On Veterans Day, student vets deserve backup
This Veterans Day, hundreds of thousands of vets are taking advantage of the most generous GI Bill since World War II. Congress got it right in 2008 when it increased tuition funding for returning service men and women. With the aid kicking in this fall, the Department of Veteran Affairs as well as colleges and universities must also do right by student vets. [Editor's note: The original version misstated the department name.]
That hasn't been so easy at the VA, which expects the number of veterans receiving federal education aid to increase by as much as 25 percent this year – to 460,000.
Applicants have overwhelmed the VA's old technology and bureaucracy, delaying delivery of checks that fully cover in-state tuition and provide a stipend for housing and books. (Matching dollars are available at private institutions that give vets financial aid.)
The backup has forced some veterans to choose work over school and drop classes for lack of funds. "I'm here to say we're sorry," said Tammy Duckworth, the assistant VA secretary, at the University of Missouri in St. Louis last month. More than that, the VA has hired 700 people to help process claims and is sending out $3,000 emergency checks to tide over veterans.
For their part, many colleges and universities are showing flexibility with delayed payments. Also to their credit, many of them are gearing up to serve this special population, which was not so warmly welcomed on campuses in the 1960s and '70s.
Helping America's student vets is more than a matter of funding. The transition from battlefield to campus green can be jarring. Vets are older, often married, and many arrive in class with physical and mental scars. Instead of combating the enemy, they're entangled with cumbersome bureaucracies.
So it's encouraging to see America's institutions of higher learning making an effort to support this special group. Nationwide, 57 percent of public and private colleges and universities provide support services for veterans, according to a survey by the American Council on Education, which represents college presidents and chancellors of degree-granting accredited institutions.
Student veterans are also mobilizing, having formed about 200 chapters of Student Veterans of America since its founding in 2008. The students are making their needs known, and colleges are responding.
Last year, for instance, student vets contacted the president's office at George Mason University in northern Virginia.

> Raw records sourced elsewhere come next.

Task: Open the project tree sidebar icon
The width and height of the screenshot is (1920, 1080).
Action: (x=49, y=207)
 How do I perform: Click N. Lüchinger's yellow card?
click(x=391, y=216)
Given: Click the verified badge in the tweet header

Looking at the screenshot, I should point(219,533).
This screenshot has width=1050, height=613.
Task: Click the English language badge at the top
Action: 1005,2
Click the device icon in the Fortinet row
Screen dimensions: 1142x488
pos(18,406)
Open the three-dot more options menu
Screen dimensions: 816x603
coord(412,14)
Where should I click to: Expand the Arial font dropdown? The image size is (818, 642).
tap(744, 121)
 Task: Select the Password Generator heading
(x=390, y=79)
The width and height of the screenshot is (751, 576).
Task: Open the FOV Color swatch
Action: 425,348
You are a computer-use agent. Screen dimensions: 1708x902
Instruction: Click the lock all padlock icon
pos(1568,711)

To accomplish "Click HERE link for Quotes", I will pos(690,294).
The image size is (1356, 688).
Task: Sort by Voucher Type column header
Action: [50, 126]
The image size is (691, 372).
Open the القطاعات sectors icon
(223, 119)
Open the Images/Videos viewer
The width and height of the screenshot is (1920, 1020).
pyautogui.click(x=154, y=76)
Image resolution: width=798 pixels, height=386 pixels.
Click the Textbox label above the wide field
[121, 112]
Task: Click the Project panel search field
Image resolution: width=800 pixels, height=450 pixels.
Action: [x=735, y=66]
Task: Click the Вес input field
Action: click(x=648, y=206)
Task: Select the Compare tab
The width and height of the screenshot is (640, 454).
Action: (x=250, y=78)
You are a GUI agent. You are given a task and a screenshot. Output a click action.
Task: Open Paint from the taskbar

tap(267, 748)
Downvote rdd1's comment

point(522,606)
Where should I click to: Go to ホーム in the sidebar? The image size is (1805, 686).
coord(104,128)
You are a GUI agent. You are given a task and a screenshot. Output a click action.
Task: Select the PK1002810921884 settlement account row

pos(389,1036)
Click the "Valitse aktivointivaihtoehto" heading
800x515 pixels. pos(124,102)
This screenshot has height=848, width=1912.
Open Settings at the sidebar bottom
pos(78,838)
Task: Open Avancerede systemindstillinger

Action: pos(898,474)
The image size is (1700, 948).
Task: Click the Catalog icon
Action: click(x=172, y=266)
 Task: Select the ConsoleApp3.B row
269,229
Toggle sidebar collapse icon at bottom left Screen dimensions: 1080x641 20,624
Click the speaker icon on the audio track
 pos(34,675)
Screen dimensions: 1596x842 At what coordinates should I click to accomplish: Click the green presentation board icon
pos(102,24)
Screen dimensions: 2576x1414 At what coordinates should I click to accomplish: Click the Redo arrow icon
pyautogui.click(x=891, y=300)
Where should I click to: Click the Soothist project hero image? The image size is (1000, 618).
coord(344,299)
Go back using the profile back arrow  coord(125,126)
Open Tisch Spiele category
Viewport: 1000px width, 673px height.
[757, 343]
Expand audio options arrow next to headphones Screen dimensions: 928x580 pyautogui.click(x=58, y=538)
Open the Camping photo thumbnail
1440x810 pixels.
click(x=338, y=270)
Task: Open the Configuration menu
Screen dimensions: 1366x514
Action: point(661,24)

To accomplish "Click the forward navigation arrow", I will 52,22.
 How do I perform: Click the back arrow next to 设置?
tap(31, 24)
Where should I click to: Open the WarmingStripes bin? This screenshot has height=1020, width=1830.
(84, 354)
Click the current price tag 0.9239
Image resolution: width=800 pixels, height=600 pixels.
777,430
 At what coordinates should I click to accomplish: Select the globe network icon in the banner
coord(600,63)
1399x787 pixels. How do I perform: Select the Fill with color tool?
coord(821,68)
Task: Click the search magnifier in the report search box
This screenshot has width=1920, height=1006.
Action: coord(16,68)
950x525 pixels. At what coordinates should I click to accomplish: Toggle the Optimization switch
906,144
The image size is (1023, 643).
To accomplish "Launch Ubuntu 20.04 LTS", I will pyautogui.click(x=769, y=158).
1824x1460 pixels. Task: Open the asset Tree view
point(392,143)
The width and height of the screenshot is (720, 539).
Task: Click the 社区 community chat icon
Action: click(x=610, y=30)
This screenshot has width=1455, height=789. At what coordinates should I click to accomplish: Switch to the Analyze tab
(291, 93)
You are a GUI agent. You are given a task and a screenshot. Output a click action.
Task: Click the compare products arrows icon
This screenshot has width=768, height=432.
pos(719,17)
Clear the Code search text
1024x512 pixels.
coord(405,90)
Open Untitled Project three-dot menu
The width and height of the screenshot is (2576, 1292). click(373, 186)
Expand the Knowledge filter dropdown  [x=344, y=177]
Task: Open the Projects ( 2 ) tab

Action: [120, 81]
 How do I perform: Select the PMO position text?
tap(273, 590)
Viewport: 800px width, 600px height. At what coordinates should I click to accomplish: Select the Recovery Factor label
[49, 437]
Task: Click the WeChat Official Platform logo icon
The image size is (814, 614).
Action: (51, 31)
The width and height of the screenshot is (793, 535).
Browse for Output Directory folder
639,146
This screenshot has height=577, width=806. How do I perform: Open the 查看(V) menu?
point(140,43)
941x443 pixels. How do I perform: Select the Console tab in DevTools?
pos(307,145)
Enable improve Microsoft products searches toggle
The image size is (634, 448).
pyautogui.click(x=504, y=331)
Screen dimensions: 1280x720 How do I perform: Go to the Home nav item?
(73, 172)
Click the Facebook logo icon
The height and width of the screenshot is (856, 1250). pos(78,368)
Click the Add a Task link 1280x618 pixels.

They were distressed that service members who were called up for duty midsemester received F's and lost their tuition. The university has since hired a full-time liaison for the school's 425 veterans. It reversed the objectionable policies.
Other schools are creating "transition" programs to help vets adjust to school-life. These schools are holding orientations just for veterans, making counseling available, and even reserving vets-only hours at the gym. Simply changing the tuition due date to match the time when veterans receive their benefits can cut red tape and anxiety.
The prospect of $78 billion in student aid to veterans over the next 10 years is surely a strong motivator for universities and colleges to provide support services for them. But so is the moral imperative of giving back to those who have already given so much.